- [Problem] Reproduce each of the following records word for word, omitting the pictures.

- [Record set]

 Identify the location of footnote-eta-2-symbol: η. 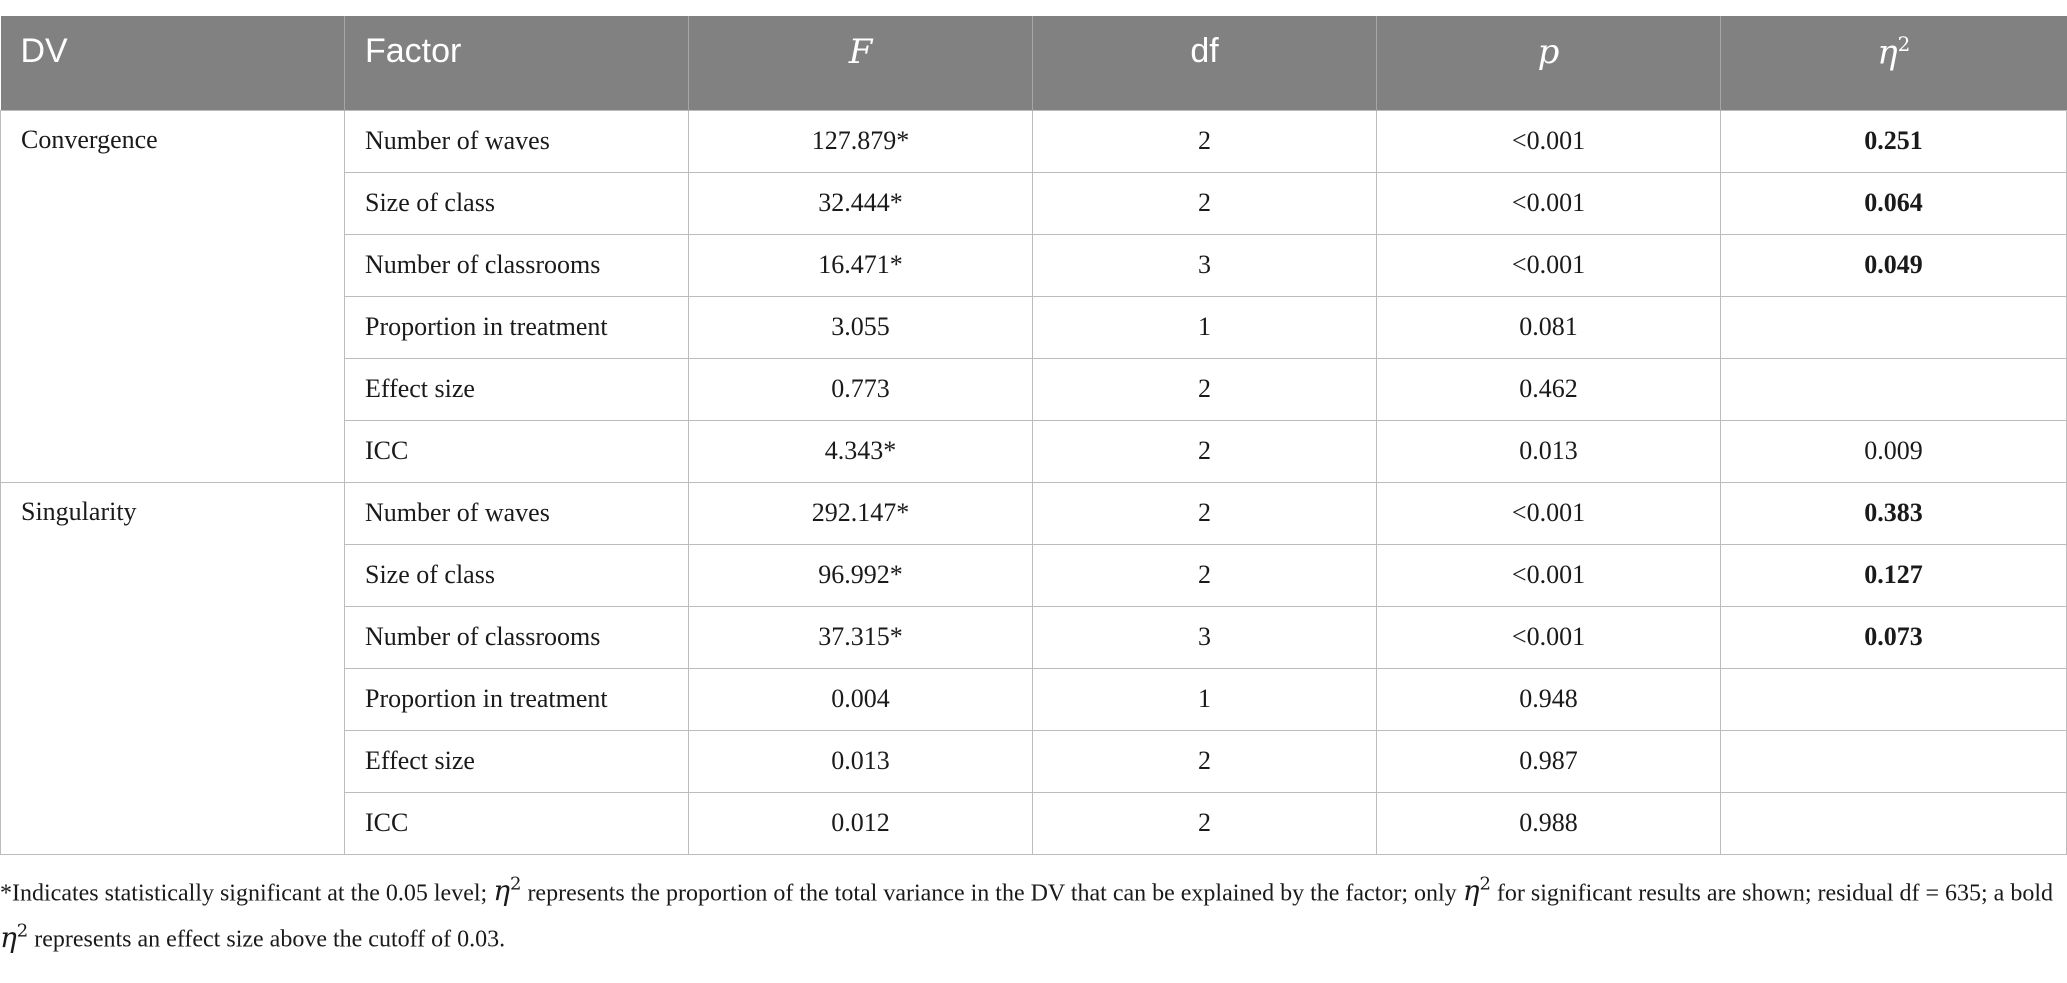
(1471, 891).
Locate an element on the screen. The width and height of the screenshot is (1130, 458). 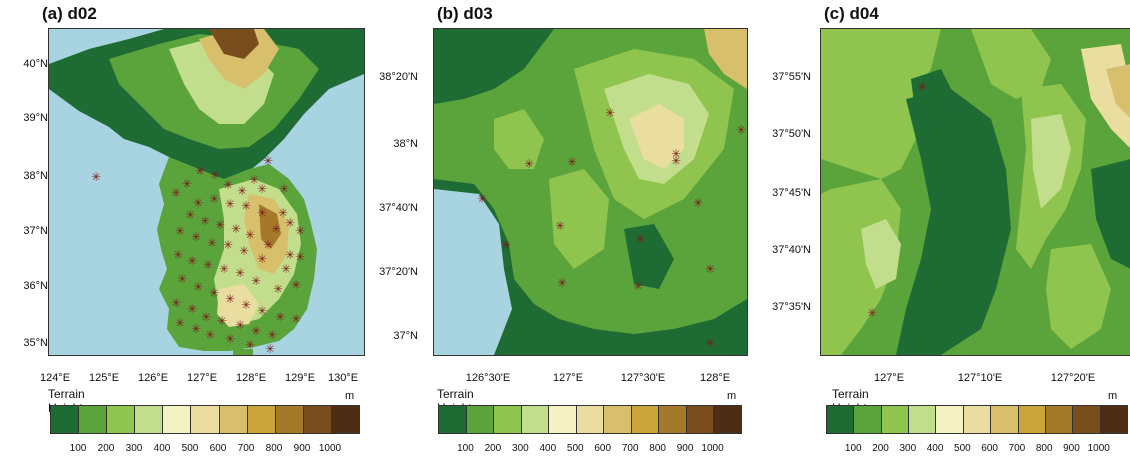
y-tick-label: 40°N is located at coordinates (36, 64).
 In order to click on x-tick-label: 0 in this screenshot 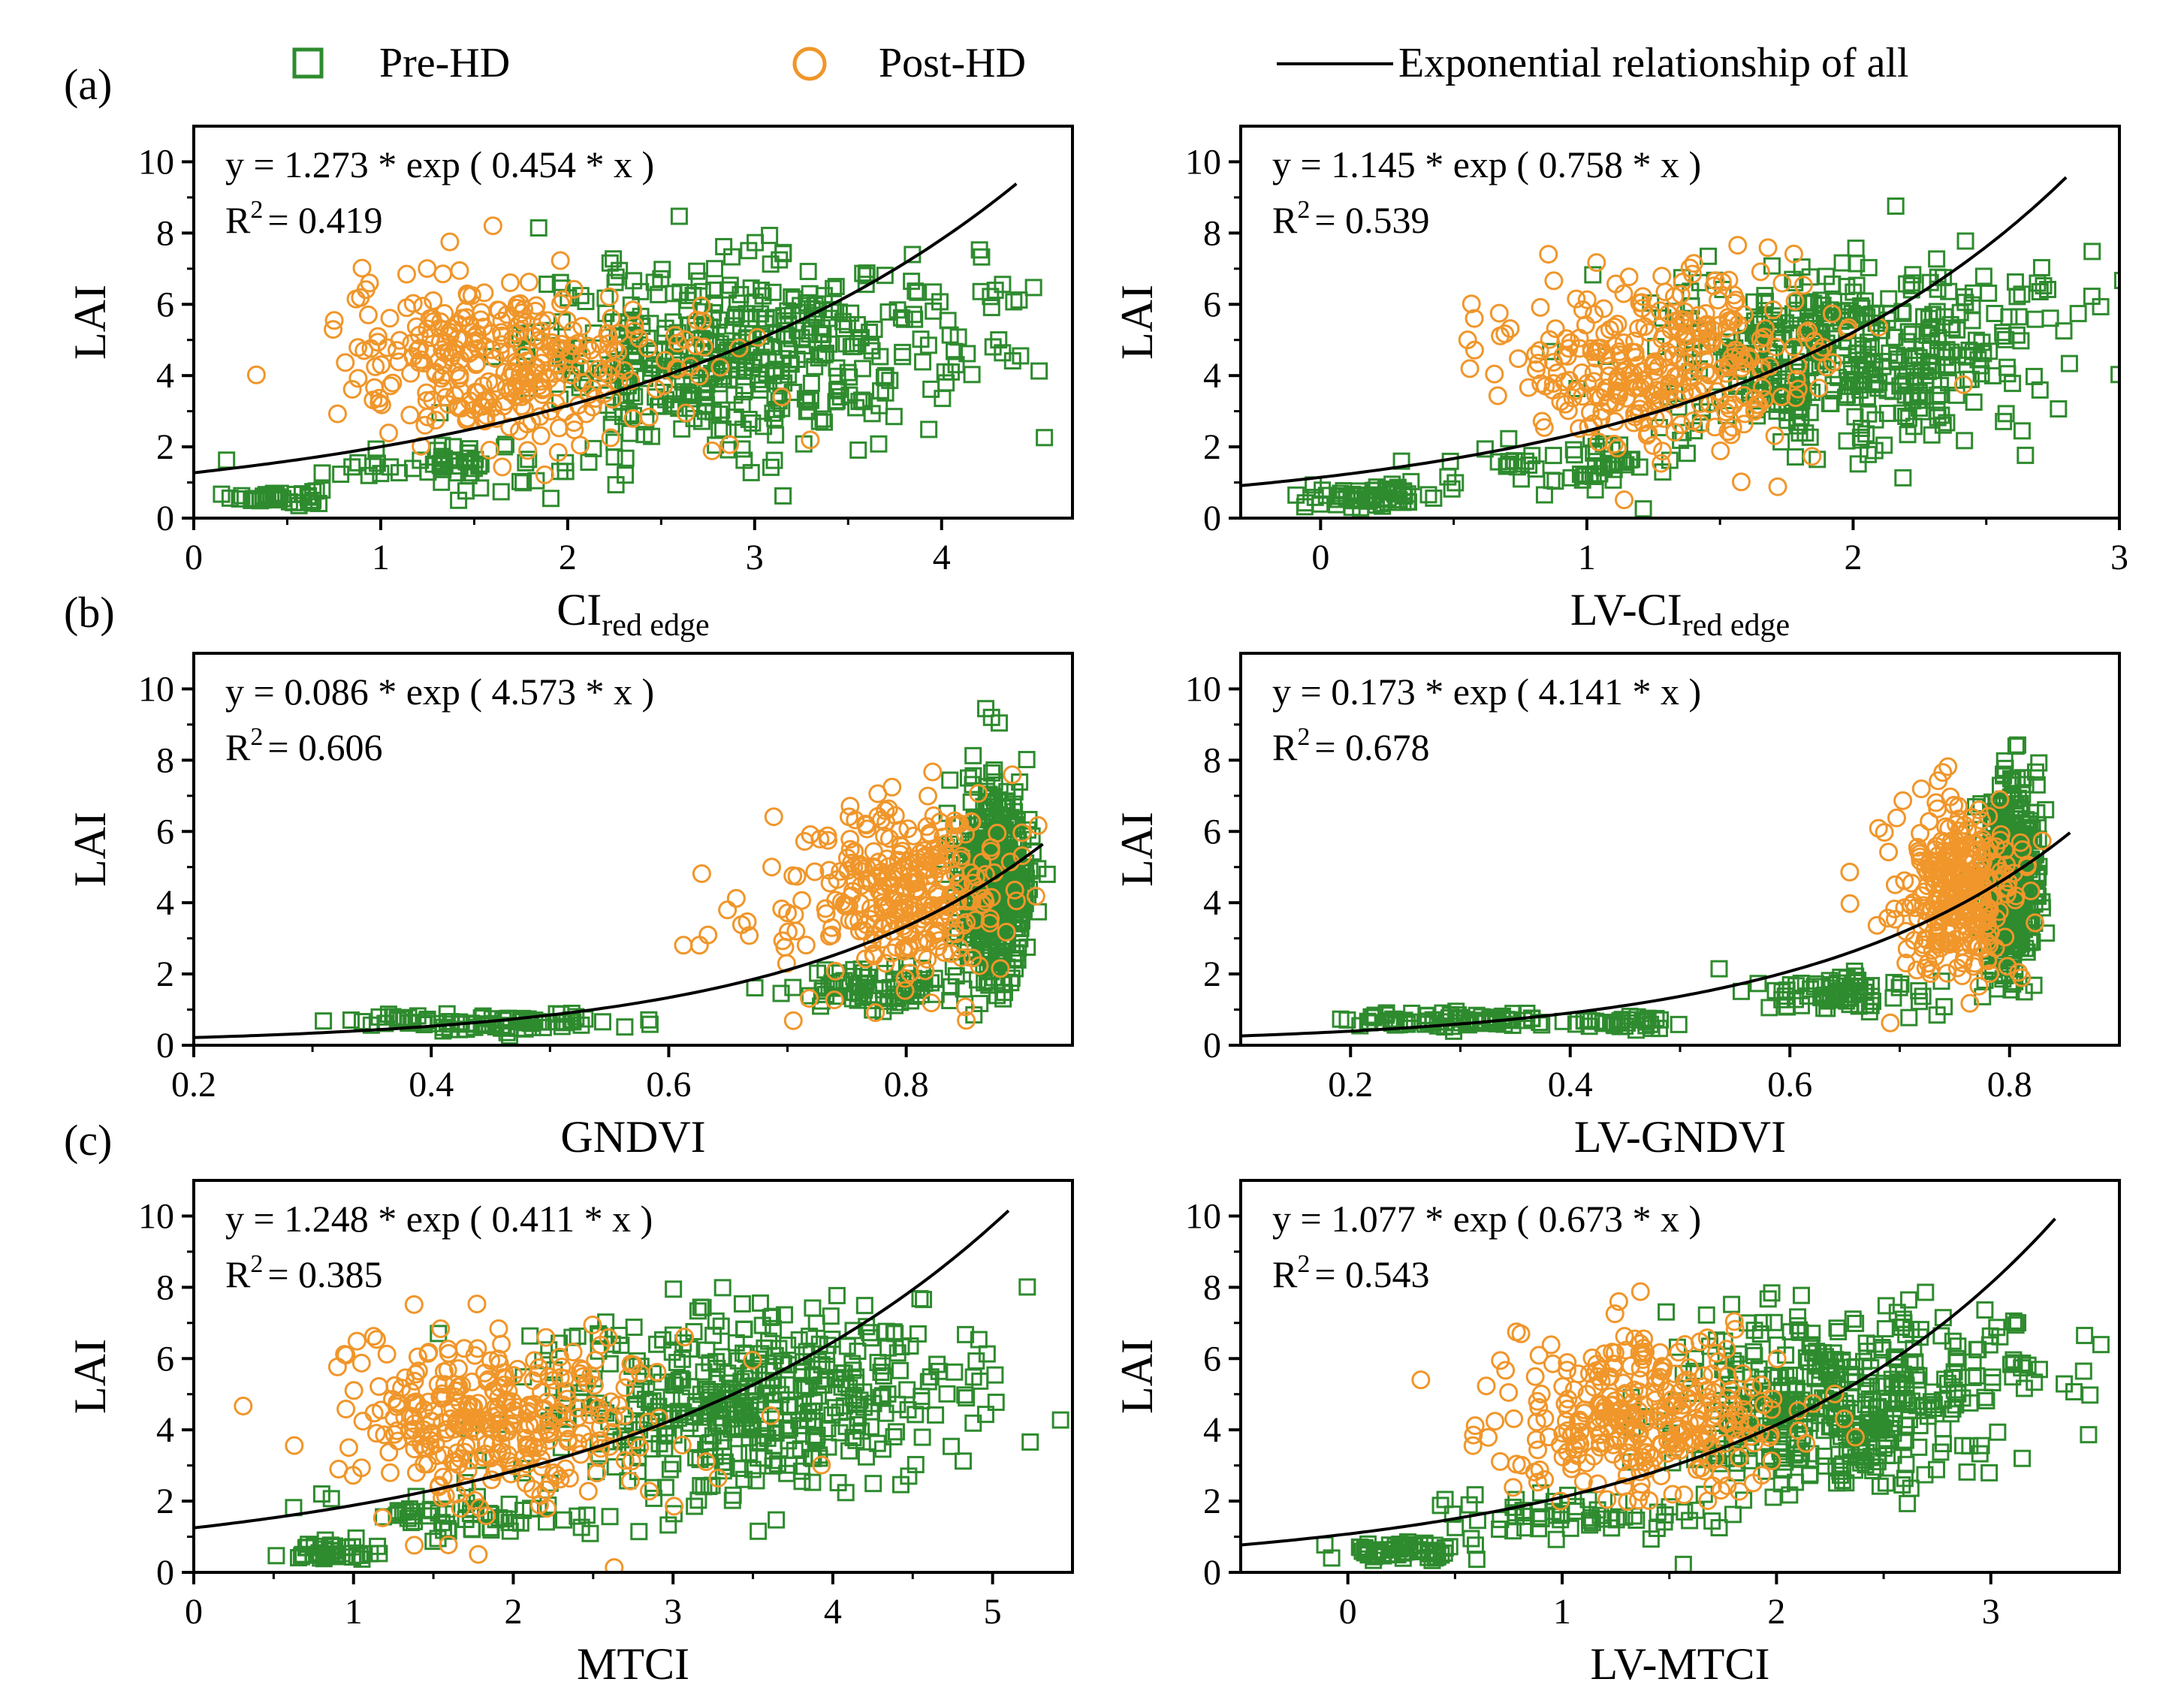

- [Your solution]
 Identify the location of footnote-eta-2-symbol: η. 
(1471, 891).
Locate an element on the screen. The width and height of the screenshot is (1130, 458). 
y-tick-label: 40°N is located at coordinates (36, 64).
 In order to click on x-tick-label: 0 in this screenshot 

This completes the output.